(EXERCISE GOAL):
Revise the material starting with the line that contains "Viewport: 644px width, 418px" and going on through the line that contains "[x=278, y=185]", replacing "Image resolution:" with "Screenshot resolution:" and leaving everything else unchanged. Return only those revised lines.

--------

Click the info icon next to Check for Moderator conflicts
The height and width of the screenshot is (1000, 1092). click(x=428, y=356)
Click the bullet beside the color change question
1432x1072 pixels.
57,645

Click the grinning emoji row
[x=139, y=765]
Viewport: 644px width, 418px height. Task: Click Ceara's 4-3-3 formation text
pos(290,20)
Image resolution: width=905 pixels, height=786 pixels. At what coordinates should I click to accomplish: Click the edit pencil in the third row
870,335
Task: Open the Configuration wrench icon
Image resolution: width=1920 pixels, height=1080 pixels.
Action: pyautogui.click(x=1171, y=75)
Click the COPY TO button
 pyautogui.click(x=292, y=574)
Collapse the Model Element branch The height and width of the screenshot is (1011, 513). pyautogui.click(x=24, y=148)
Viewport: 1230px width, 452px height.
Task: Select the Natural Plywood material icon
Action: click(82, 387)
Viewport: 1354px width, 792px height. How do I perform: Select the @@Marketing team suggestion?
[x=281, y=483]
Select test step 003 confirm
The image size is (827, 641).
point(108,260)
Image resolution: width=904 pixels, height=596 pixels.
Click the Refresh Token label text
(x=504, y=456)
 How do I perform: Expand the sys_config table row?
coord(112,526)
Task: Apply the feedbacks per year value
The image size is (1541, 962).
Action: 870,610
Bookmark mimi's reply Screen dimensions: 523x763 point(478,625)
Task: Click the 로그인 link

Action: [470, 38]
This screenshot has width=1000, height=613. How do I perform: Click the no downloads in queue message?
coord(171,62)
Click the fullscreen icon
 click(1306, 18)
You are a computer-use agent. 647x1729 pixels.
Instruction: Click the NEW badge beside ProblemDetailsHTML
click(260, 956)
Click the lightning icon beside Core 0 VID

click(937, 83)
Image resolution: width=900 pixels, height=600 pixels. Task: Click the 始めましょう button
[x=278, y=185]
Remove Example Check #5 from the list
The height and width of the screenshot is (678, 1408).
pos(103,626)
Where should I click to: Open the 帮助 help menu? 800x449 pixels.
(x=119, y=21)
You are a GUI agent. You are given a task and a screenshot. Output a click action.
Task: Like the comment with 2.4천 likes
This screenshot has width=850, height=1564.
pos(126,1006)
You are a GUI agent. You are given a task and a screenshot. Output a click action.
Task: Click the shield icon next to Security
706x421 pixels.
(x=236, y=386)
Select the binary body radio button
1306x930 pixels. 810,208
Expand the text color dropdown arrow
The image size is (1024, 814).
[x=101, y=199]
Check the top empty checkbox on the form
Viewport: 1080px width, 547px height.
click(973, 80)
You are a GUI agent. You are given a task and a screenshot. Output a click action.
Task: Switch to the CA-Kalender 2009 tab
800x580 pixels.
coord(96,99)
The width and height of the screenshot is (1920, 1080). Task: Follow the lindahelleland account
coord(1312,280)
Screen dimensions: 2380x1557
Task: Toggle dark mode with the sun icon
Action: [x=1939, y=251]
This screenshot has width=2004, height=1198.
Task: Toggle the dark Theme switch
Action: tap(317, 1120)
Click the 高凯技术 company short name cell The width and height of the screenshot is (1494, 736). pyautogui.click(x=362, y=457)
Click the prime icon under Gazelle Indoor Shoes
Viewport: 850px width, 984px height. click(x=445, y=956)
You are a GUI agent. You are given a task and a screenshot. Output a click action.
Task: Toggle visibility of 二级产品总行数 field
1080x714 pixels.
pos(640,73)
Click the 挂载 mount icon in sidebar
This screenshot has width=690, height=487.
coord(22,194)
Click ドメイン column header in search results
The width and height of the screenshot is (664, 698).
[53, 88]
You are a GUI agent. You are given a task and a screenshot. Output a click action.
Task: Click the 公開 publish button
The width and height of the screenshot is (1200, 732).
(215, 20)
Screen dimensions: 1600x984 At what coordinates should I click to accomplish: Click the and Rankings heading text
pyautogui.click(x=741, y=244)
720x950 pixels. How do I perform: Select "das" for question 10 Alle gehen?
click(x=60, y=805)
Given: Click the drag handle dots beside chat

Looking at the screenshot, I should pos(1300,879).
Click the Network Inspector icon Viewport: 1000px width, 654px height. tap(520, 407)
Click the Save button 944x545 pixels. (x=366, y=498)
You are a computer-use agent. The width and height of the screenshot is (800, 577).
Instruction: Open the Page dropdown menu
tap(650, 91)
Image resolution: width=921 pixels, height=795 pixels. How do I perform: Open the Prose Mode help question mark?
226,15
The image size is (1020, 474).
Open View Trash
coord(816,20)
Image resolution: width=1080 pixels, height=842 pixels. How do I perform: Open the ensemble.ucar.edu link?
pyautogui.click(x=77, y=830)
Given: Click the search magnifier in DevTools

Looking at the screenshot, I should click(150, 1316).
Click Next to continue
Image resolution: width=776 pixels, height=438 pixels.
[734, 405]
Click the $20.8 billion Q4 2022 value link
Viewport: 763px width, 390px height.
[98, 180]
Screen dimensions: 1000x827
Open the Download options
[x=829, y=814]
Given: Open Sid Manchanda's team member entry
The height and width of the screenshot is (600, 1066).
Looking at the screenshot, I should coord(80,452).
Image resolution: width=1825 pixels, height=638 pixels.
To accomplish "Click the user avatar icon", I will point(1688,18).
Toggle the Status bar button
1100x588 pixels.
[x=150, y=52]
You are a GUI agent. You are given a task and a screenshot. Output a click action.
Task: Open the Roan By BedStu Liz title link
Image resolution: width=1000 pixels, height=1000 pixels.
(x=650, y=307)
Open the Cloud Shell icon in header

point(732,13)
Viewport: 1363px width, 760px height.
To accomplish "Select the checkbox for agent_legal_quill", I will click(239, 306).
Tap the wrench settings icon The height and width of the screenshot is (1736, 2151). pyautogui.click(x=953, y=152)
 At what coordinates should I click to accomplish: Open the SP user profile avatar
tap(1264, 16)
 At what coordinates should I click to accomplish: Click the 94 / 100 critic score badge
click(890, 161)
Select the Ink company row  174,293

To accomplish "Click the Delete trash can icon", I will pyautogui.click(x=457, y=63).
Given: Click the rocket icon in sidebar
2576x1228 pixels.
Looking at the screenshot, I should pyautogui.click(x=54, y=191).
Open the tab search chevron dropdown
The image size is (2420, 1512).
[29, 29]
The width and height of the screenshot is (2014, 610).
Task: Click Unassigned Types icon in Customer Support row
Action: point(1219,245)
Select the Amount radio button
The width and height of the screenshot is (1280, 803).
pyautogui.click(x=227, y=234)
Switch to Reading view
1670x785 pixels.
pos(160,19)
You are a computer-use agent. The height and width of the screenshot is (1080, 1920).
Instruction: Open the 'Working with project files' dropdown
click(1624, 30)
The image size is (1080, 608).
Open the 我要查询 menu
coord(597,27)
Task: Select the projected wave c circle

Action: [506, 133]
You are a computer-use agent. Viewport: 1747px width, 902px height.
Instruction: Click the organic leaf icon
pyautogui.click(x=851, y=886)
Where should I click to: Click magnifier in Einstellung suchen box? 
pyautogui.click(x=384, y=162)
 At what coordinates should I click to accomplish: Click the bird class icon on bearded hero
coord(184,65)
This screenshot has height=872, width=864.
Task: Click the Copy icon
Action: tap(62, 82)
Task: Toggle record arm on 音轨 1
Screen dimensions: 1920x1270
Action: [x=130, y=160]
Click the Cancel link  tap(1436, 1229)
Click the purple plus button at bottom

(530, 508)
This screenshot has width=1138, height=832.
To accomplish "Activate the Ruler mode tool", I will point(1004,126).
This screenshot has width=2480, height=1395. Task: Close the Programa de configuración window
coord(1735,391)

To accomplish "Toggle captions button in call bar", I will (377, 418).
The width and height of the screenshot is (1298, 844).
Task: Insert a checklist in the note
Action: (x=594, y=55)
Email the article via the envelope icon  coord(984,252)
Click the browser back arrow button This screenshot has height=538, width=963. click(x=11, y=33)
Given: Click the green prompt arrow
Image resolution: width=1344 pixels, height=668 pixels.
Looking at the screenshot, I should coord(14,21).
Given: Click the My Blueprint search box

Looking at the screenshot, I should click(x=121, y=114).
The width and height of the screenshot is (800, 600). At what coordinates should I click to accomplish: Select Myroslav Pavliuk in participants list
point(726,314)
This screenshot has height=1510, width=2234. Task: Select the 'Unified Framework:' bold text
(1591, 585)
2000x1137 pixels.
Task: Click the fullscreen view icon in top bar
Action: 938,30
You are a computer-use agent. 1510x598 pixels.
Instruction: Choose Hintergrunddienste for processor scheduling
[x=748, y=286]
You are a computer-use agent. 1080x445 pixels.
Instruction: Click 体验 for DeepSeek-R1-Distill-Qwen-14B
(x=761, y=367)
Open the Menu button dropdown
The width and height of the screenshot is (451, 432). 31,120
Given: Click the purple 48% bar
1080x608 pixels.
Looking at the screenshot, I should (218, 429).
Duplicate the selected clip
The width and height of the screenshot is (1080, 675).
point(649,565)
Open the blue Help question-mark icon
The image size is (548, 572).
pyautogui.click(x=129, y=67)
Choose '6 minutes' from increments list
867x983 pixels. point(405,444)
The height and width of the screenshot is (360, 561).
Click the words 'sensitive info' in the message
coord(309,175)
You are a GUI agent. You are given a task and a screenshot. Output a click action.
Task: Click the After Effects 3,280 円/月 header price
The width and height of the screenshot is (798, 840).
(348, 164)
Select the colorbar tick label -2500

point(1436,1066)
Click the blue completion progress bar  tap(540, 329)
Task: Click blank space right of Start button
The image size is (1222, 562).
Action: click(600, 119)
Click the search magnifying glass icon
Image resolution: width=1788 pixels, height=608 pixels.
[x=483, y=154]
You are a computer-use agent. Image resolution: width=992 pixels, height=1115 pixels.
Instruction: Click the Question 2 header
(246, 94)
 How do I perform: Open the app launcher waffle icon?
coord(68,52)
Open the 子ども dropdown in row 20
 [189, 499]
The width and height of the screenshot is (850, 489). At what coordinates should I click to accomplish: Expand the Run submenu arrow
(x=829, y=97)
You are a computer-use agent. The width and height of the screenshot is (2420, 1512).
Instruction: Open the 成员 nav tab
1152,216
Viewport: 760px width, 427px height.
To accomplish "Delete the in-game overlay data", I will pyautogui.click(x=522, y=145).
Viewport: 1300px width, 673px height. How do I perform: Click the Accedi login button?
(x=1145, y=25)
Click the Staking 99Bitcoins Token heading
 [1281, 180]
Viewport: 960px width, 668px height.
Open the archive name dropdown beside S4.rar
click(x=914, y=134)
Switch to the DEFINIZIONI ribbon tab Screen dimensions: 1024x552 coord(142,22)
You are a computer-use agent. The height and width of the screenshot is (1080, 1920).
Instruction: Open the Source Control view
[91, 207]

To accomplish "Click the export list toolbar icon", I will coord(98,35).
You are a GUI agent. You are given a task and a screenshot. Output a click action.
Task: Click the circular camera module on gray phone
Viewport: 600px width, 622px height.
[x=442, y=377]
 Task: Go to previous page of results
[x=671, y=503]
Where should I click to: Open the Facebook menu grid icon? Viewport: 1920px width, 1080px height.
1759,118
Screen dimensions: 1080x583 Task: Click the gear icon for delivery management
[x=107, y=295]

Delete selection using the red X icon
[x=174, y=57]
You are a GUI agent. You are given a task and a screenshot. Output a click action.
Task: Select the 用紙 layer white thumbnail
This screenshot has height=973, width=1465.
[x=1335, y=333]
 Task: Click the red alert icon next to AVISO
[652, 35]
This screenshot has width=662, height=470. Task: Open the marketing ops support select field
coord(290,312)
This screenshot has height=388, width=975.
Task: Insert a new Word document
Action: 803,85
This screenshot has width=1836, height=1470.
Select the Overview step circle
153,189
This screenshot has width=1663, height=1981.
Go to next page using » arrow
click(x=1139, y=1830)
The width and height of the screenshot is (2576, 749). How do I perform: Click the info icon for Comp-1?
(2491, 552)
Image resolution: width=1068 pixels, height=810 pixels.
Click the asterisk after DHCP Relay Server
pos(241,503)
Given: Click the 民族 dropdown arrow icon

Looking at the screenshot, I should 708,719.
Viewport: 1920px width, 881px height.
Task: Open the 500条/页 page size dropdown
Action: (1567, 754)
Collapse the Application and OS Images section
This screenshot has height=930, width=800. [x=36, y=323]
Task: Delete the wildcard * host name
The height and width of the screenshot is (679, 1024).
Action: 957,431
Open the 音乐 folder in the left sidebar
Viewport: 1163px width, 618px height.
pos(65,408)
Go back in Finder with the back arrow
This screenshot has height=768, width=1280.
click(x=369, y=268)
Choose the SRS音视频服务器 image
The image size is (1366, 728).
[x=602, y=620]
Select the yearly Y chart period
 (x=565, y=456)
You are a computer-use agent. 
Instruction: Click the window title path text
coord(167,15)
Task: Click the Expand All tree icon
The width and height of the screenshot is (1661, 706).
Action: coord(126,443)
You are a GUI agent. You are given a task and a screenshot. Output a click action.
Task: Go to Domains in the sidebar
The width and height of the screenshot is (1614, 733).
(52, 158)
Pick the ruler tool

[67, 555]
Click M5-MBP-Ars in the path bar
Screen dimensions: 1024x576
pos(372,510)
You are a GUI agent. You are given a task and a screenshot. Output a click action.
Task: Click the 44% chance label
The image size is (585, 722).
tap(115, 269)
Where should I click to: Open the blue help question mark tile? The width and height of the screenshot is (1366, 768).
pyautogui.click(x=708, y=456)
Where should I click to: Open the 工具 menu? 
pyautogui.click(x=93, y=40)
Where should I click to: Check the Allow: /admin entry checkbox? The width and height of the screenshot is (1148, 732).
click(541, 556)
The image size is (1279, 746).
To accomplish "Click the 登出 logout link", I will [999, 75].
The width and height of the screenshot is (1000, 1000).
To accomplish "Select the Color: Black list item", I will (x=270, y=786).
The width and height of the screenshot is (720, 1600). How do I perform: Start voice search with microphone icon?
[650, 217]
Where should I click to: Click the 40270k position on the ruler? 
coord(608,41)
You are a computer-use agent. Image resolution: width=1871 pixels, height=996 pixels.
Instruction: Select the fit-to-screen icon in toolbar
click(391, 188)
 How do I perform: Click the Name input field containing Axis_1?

--------

(WRITTEN RESPONSE):
Viewport: 644px width, 418px height. Task: Click Ceara's 4-3-3 formation text
pos(290,20)
Screenshot resolution: width=905 pixels, height=786 pixels. At what coordinates should I click to accomplish: Click the edit pencil in the third row
870,335
Task: Open the Configuration wrench icon
Screenshot resolution: width=1920 pixels, height=1080 pixels.
Action: pyautogui.click(x=1171, y=75)
Click the COPY TO button
 pyautogui.click(x=292, y=574)
Collapse the Model Element branch The height and width of the screenshot is (1011, 513). pyautogui.click(x=24, y=148)
Viewport: 1230px width, 452px height.
Task: Select the Natural Plywood material icon
Action: click(82, 387)
Viewport: 1354px width, 792px height. How do I perform: Select the @@Marketing team suggestion?
[x=281, y=483]
Select test step 003 confirm
The image size is (827, 641).
point(108,260)
Screenshot resolution: width=904 pixels, height=596 pixels.
Click the Refresh Token label text
(x=504, y=456)
 How do I perform: Expand the sys_config table row?
coord(112,526)
Task: Apply the feedbacks per year value
The image size is (1541, 962).
Action: 870,610
Bookmark mimi's reply Screen dimensions: 523x763 point(478,625)
Task: Click the 로그인 link

Action: [470, 38]
This screenshot has width=1000, height=613. How do I perform: Click the no downloads in queue message?
coord(171,62)
Click the fullscreen icon
 click(1306, 18)
You are a computer-use agent. 647x1729 pixels.
Instruction: Click the NEW badge beside ProblemDetailsHTML
click(260, 956)
Click the lightning icon beside Core 0 VID

click(937, 83)
Screenshot resolution: width=900 pixels, height=600 pixels. Task: Click the 始めましょう button
[x=278, y=185]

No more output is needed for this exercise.